SOURCE DOCUMENT:
━━━━━━━━━━━━━━━━━━━━

The most disturbing element was Trump's calculated and deliberately vague promise that Democrats plan to "get rid of" certain people, dog-whistling a meme that has been spreading on far-right social media called "Ten Stages of Genocide," which implies that liberals are plotting to exterminate Trump supporters. Trump began his presidency persecuting Mexicans, Muslims and Central Americans while conjuring false visions of their violence to justify that persecution, then expanded to target Black Lives Matter protesters and anti-fascists with the same strategy. Trump is now making it clear that if he returns to office he will be going after all liberals and encouraging his supporters to do the same.
He is inciting political persecution against his critics by promoting delusions of persecution among his armed, white supremacist, violence-loving base. It can be tempting to write off white grievance politics as a joke, but as Trump's own DHS acknowledged, it remains among the top threats to homeland security, as embodied in conspiracy theories about white genocide that Trump is openly embracing.
Trump's claim that "woke politics takes the life and joy out of everything" speaks to the fact that his happiness appears to hinge on the ability to freely scapegoat and persecute others without accountability. We can't be complacent about the threat that Donald Trump continues to represent to democracy and the American people's collective grip on reality.
Jason Stanley is a professor of philosophy at Yale University, and author of "How Fascism Works: The Politics of Us and Them" and "How Propaganda Works."
Trump's speech in Arizona brilliantly structured the themes in American politics that are gradually coming into greater clarity as a fascist social and political movement centering on Trump as leader. In fascist ideology, communists are supposedly seeking to destroy the nation by opening the borders to immigrants who will dilute the majority population and give power to ethnic and sexual minorities (currently, transgender persons are the most vilified by the far right worldwide, and Trump's speech was no exception). Fascism requires minorities to vilify to create panic and fear among the dominant majority. The fascist leader represents himself as the nation's savior and only hope against these threats. In the case of the United States, fascist ideology has always taken the form of exaggerating threats to the dominant white Christian population. The fascist leader presents the options as total loyalty to him or subservience to the communist agenda. All of these fascist themes were front and center in Trump's speech.

━━━━━━━━━━━━━━━━━━━━

INFORMATION PROVIDED:
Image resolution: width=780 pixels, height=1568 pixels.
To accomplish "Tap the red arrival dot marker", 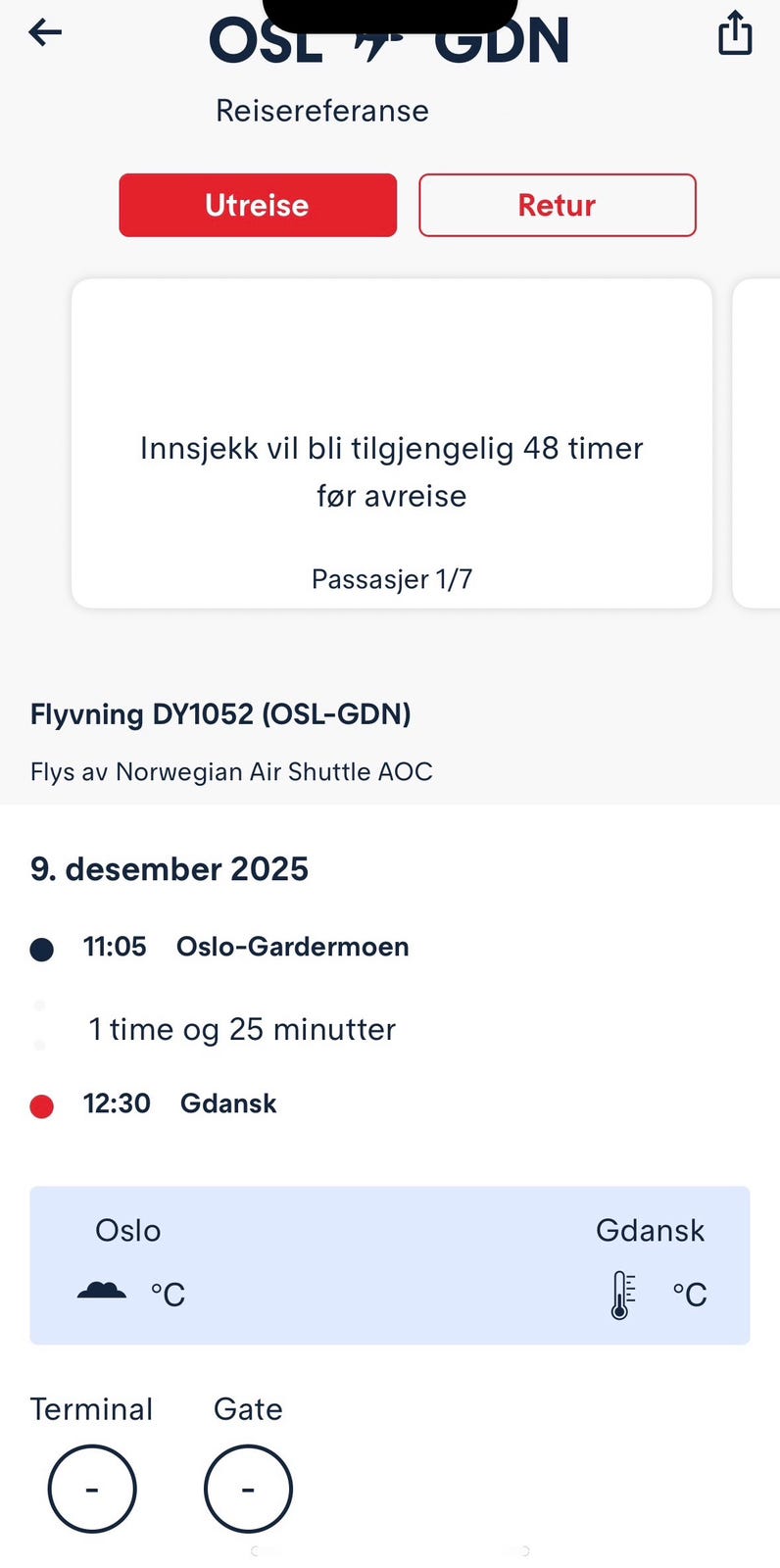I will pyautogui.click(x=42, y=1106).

━━━━━━━━━━━━━━━━━━━━

HOW TO COMPLETE THIS TASK: How would the sentence "The fascist leader represents himself as the nation's savior and only hope against these threats." from the commentary on Trump's Arizona speech read in Spanish?

ANSWER FOR THIS EXERCISE: El líder fascista se presenta como el salvador de la nación y su única esperanza frente a estas amenazas.